その後、母をそのように苦しめていたものはなんだったのかという模索が入江さんの中で始まった。

「傷ついている人に沈黙を強いるものの正体は一体何なのか、どうしてもはっきりしなかった。その後、私は自分の体験を外に向かって語り始めるのですが、自分の中でも語ることに違和感があった。自分の語る意味は何なのだろうかと」

ずっと自問自答していた入江さんにヒントを与えてくれたのは、2018年10月、杉田水脈議員の「生産性がない」発言を受けて、東京大学先端科学技術研究センター当事者研究分野准教授の熊谷晋一郎さんが「スティグマ(負の烙印)」について語った講演だった。

自らも脳性まひによる身体障害を抱え、障害や性的指向をはじめとするマイノリティに負のレッテルを貼り、排除する社会のからくりを読み解こうとする熊谷さんの語りだ。

「犯罪被害者の遺族もそうですが、自分の中の内なるスティグマが自分を苦しめているのではないかとはっきりしました。母は礼君が障害を持って生まれたことも、犯罪被害者遺族になったことも『恥』と受け止めていました。私はその恥の意味を、自分の中の内なるスティグマなのだと理解したんです」

そして、自分が過去と向き合い、沈黙を破って外に向かって語り始めたことの意味もわかったような気がした。

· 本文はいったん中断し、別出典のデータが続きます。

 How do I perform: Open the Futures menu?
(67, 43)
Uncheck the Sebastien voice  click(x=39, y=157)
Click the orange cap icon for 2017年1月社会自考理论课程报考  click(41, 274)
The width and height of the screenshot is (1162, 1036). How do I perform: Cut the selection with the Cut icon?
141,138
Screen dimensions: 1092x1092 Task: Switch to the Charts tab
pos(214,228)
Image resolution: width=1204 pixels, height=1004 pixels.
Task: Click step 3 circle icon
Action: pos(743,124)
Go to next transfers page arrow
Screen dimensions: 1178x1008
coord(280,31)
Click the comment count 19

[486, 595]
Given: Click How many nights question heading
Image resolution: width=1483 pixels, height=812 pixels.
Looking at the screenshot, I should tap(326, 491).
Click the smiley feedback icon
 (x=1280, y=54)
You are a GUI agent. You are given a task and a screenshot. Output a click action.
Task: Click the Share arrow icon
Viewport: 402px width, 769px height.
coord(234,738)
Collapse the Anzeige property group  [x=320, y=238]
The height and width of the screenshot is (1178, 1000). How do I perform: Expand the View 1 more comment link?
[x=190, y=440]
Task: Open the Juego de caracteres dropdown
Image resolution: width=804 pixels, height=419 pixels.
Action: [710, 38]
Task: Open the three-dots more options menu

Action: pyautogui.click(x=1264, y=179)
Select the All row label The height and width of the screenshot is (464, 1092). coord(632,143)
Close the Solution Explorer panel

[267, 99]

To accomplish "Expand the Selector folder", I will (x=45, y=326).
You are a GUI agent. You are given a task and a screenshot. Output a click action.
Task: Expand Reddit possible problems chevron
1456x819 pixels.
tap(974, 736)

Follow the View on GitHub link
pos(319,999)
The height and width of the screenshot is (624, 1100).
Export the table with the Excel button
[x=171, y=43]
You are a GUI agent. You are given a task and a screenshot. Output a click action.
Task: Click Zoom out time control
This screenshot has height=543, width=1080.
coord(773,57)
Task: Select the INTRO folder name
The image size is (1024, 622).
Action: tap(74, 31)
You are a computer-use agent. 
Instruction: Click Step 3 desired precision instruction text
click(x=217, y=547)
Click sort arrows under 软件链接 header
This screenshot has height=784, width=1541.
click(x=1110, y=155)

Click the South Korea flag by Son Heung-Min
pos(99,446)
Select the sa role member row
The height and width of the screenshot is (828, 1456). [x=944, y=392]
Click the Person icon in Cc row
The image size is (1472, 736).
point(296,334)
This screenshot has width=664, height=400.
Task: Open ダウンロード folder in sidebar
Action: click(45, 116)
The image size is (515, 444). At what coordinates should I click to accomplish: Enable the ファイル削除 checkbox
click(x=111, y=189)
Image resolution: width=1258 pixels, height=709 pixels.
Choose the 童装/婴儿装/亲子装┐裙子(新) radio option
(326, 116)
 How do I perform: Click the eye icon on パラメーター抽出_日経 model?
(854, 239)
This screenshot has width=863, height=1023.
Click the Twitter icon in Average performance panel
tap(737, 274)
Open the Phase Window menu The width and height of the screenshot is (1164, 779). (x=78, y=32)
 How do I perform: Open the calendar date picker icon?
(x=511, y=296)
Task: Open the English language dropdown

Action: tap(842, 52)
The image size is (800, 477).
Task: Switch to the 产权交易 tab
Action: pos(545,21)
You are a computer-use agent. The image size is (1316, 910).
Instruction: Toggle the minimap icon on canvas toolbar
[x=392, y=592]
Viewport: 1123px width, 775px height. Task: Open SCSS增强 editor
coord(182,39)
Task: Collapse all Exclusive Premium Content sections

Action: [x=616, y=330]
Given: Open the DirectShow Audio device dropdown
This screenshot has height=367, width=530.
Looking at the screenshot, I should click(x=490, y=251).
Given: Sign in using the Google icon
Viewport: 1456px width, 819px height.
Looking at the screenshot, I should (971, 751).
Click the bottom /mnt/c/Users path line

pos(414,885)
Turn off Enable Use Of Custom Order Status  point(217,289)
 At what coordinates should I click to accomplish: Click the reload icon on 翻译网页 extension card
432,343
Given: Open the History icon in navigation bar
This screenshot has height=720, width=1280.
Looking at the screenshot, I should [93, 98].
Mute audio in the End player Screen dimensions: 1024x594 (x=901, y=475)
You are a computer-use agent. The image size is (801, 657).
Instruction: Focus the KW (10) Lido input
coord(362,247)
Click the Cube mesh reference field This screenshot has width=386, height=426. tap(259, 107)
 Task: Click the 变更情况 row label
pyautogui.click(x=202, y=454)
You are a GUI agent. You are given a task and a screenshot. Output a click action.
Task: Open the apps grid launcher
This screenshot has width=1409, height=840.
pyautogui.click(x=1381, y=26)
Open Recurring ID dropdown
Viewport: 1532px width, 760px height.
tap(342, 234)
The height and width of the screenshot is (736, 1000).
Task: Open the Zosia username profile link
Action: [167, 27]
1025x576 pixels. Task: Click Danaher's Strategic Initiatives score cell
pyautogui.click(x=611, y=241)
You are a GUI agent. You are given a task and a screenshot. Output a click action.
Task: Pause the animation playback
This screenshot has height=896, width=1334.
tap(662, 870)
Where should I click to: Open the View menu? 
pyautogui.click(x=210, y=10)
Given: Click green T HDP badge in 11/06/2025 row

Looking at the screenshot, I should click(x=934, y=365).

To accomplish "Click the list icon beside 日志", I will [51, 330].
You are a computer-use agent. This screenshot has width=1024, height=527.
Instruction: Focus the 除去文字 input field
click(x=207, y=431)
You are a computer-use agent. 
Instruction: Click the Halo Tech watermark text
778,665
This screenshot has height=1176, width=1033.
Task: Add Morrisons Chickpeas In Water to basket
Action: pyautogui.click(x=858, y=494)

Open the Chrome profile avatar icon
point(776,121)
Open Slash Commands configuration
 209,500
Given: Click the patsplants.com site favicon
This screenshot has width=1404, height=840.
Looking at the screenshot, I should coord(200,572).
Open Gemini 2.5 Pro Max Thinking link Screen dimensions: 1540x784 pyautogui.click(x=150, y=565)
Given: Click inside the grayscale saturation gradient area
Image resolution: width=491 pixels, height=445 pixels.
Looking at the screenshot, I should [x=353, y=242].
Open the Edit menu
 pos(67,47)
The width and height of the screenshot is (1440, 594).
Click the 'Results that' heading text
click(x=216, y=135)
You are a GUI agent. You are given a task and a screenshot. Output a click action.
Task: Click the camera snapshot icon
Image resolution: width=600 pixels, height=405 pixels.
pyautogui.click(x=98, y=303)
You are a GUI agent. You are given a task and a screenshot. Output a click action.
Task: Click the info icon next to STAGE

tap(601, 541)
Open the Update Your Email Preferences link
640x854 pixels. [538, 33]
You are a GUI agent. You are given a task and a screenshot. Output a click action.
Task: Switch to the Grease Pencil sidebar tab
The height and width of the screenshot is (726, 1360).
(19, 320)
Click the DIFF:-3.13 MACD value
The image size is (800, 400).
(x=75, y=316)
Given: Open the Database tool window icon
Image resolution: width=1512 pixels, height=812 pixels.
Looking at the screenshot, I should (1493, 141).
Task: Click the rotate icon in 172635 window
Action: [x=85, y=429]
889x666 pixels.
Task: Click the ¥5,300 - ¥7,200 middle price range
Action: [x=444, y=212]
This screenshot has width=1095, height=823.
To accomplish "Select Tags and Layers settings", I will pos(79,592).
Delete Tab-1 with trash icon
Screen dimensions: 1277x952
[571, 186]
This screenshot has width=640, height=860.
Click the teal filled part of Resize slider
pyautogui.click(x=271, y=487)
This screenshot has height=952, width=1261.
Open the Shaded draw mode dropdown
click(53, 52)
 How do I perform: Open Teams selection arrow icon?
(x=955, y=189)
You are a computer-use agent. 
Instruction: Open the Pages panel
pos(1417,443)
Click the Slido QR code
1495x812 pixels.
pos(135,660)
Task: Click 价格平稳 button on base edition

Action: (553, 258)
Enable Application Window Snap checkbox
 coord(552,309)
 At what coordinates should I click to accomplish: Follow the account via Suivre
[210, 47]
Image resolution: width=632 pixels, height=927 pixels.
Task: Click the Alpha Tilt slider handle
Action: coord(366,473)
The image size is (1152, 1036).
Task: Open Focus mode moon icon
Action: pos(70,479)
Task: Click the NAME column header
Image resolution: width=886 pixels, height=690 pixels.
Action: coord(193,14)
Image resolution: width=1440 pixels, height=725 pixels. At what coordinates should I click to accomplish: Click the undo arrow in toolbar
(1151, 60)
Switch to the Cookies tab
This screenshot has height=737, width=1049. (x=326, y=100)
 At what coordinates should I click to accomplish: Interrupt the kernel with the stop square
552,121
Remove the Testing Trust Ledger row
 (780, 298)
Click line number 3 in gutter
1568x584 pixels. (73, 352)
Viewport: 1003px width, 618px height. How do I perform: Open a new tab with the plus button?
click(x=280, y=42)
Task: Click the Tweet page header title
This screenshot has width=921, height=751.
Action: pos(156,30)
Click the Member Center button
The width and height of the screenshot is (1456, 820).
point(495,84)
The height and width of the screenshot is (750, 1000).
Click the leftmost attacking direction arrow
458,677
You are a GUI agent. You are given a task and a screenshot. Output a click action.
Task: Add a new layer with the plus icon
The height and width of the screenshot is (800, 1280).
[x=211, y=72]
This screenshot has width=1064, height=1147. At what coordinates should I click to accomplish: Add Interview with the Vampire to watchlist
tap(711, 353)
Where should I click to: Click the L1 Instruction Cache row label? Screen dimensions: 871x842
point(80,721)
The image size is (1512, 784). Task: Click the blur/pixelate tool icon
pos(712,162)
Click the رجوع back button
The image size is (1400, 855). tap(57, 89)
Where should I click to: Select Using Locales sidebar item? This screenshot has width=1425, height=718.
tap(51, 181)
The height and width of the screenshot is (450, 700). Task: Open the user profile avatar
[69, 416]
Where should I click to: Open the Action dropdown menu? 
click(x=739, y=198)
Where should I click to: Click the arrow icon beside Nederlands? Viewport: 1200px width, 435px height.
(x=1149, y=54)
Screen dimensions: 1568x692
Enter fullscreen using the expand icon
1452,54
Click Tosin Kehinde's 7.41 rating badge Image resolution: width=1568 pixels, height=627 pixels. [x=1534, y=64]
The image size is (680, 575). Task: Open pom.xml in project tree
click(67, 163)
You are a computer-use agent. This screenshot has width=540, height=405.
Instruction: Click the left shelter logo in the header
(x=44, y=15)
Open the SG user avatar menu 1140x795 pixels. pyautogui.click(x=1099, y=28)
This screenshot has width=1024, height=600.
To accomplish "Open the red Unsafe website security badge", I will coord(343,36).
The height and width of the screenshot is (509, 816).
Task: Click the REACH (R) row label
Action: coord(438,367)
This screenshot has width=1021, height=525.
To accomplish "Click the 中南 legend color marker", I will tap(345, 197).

「熊谷先生のお話の中で、スティグマの解消には当事者の語りが役立つとあった。ああ、そうかと、自分の体験を自分の言葉で語り直すことでスティグマをほどいていっているのだと、初めて意味を見出せたんです」

相模原事件「私の心の中にもある感情?」

2016年7月26日未明、相模原事件が起きた時、改めて入江さんは母や自分が抱えてきた苦悩に直面させられた。

「19人の命が奪われて、犯人の映像も衝撃的でしたが、何より『亡くなった方が幸せな命がある』という犯人の考えに自分も向き合わざるを得ないものを感じました。『なんてひどい事件なんだ』と言いながら、もしかしたら自分の心の中にもそういうかけらがあったのではないかと、改めて立ち戻らされる事件でした」

相模原事件では、遺族が当初、被害者の名前や顔を伏せたがっていたということも話題になった。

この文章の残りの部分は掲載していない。